Мне был ближе взгляд Степы на это дело. Недаром даже в двадцатом веке русских называли двоеверцами. А сами они, как бы в подтверждение этому, зажгли на храмах Христовых золоченые солнечные купола. И на них водрузили кресты, как бы окрестили самое солнце. И первый золоченый купол засиял на соборе Святой Софии в Новгороде.
Я представлял себе вещего князя стоящим в Царьградской Софии в золотом мерцании божественной литургии, в ангельском пении и благовонных каждениях.
Время все же возвращает нам наших богов и героев. И я надеюсь, что со временем на самой почетной площади нашего государства, где сейчас охраняемый чиноприимный погост, все же поставят памятники основателям Руси: Гостомыслу, Рюрику. Олегу и княгине Ольге. Но более всех — Олегу.
Меня тогда сильно будоражило то, что Люстра считал Ольгу дочкой Олега. Крещение действительно неотвратимо надвигалось на Русь. Сам Олег не был готов к нему. Не были готовы и киевские поляне. Игорь, по всей видимости, оказался человеком слабым, не способным нести ответственность за принятие нового бога, наверное, не способным понять необходимость в нем. Вот как утверждал Люстра: спасая идею Гостомысла и Рюрика, привез он (Олег) из Плескова свою недюжинную дочку Ольгу Игорю в жены. Так что был он (Олег) князю Святославу дедом, а князю Владимиру прадедом. Но ведь мог он, имея такую дочь, обойтись и без Игоря — нашел бы ей какого-нибудь удальца покраше. Вот тут и кроется сокровенное: Игорь был прямым потомком Гостомысла, жреца солнечной триады, и от слияния ее с богом-человеком должна была возникнуть высшая совершенная благодать.
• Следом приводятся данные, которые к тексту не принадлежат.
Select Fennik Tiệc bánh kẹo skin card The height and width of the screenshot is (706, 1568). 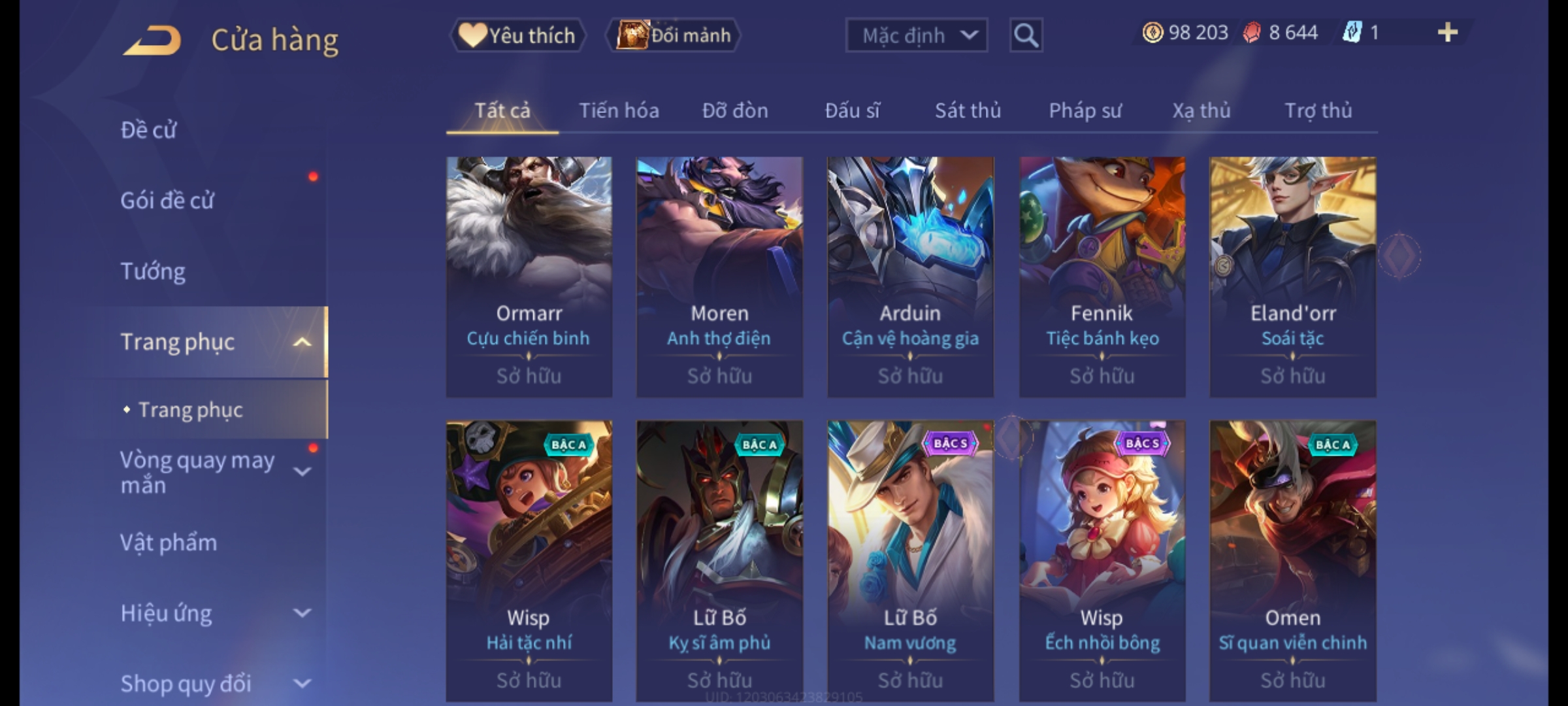[1102, 277]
Именно Ольге, своей мудрой дочери, завещает князь Волх крещение Руси. Но и она, архонтисса руссов, не осмелилась толкнуть народ в Иордань.
То, что принятие православия Русью было провидением и проповедью Олега, явствует из легенды о его смерти.
Пушкин называет Олега вещим. Олег возвестил новую эру и новый путь руссов, на который, к слову сказать, Русь до сих пор так и не вышла — может быть, только сейчас...
Разговор Олега с волхвом, каким он виделся Пушкину, это разговор двух старых людей, полный достоинства и уважения друг к другу. Может быть, даже чуть крикливый со стороны волхва. Но его понять можно. Олег спрашивает провидца не о своей личной смерти, она его мало волнует, но о судьбе его дела. И волхв отвечает, скрытно обвиняя его в предании небес:
И примешь ты смерть от коня своего.
Кто же этот самый конь? Просто кобылий череп со свернувшейся внутри него змеей? Нет, конечно. Тогда бы и смерть была от змеи, а не от коня. И своему боевому коню Олег ничем не досадил, чтобы так ему мстить. Значит, и череп и змея в стихах Пушкина и на картине Васнецова — аллегория.
Конь — это предки. Вера предков. Род.
Сразу становится ясным, за что Конь покарал князя. За будущее. Может быть, за нас с вами.
О, если б человек увидел
Лицо волшебного коня...
Волшебный конь-спаситель. Именно лошадь спасла наших отдаленных предков от демографического кризиса, позволив им сдвинуться с истощенных земель. Доселе на русских избах существует конек, пускай лишь слово, под сенью которого и живут люди. Конек стал символом мудрых предков и мудрого миропорядка.
Но вернемся к Олегу. Художники изображают его с суровым челом. Он суров и пуст — позади него пустота. И не знают художники, чем пустоту заполнить — рисуют ладьи на колесах, врата Цареграда, кобыльи черепа.
Олег трагичен, как великий пророк, и писать, и лепить его, и сочинять музыку о нем нужно по законам трагического. Как бурю всех бурь, как ошибку богов.
Внимательно посмотрите на атрибуты смерти вещего князя: конь, змей и сам он в плаще, при оружии. Ему бы на коня вскочить да поразить змея мечом, но змей — отец князя Волха. И святому Егорию змей отец. Всемудрый. Вот и судите, художники, как Олега писать.
Но думается мне, сердце так говорит, что столь длительным отчуждением Волх — Вольга — Олег заслужил милость древних богов. Чтобы милость эта стала полной и яркой, нужна и от нас все-таки некая малость — научить народ уважению к своим древним пророкам.
Так пусть же обретет Волх бессмертие и свой масштаб в наших душах.
Тогда стеклянные часы нашей памяти, которые так легко бьются и так печально звонят, превратятся в часы алмазные.